Exercise objective:
Lay out each line of the items below as a Markdown table with two columns, Row and Line, numbering the rows and skipping any blank lines. Leave the pictures out.

========================================================================

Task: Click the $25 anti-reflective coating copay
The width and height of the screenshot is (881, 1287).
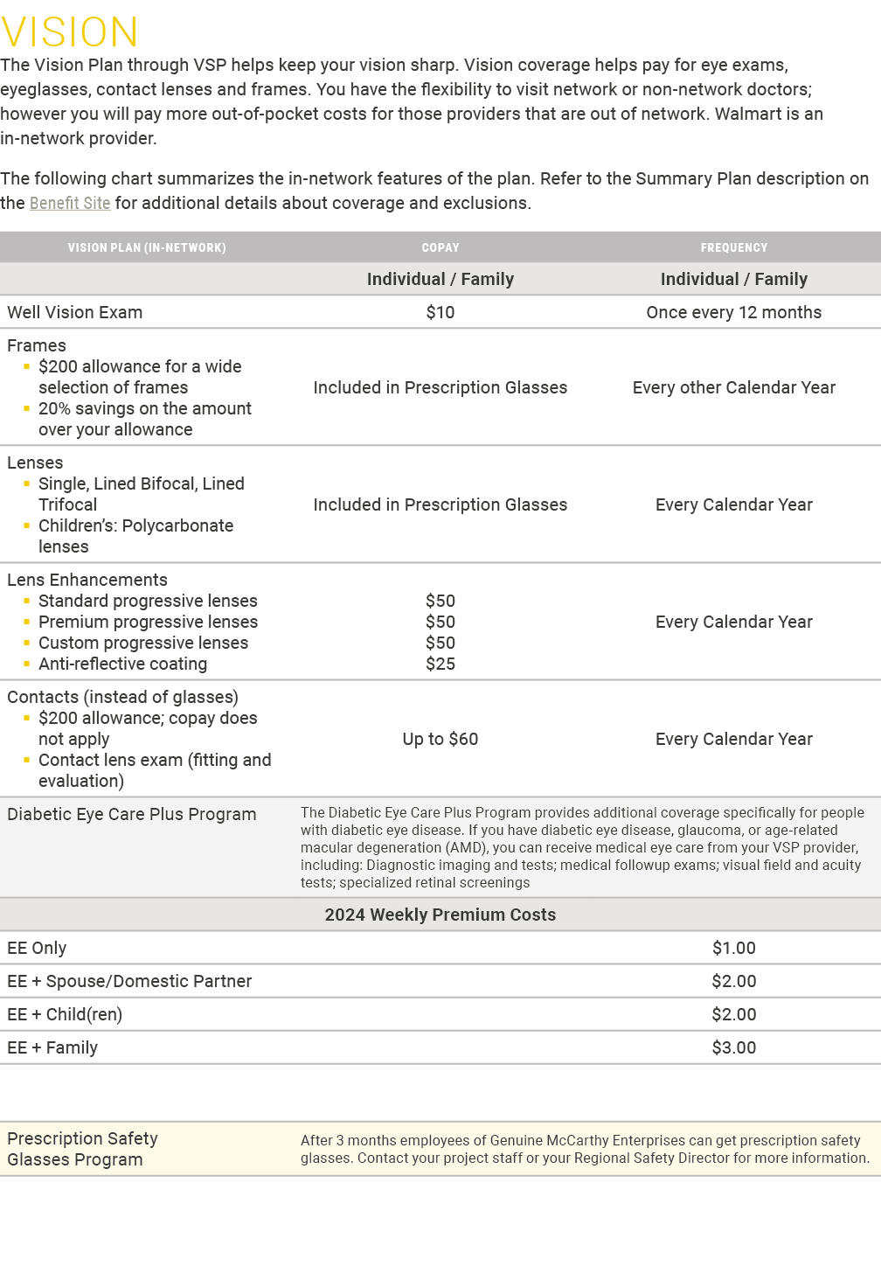Action: point(441,664)
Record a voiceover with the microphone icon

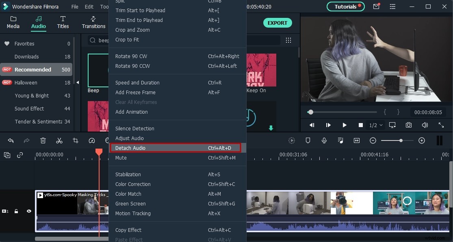[323, 140]
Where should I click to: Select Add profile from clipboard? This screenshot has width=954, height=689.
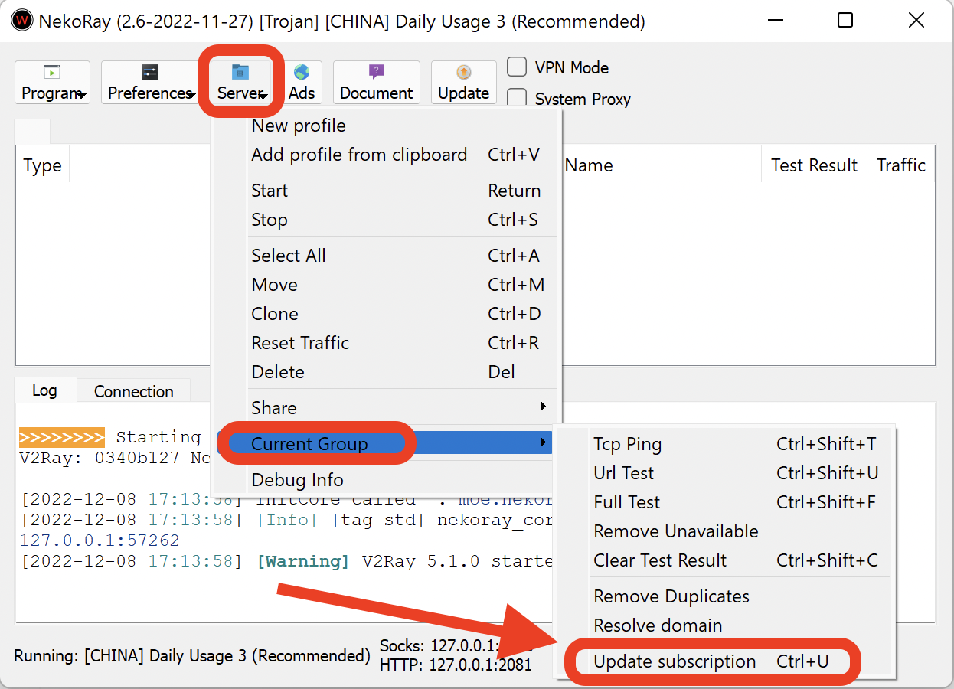pos(360,155)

========================================================================

Task response:
| Row | Line |
|---|---|
| 1 | Task: Click the $25 anti-reflective coating copay |
| 2 | The width and height of the screenshot is (881, 1287). |
| 3 | Action: point(441,664) |
| 4 | Record a voiceover with the microphone icon |
| 5 | [323, 140] |
| 6 | Where should I click to: Select Add profile from clipboard? This screenshot has width=954, height=689. |
| 7 | pos(360,155) |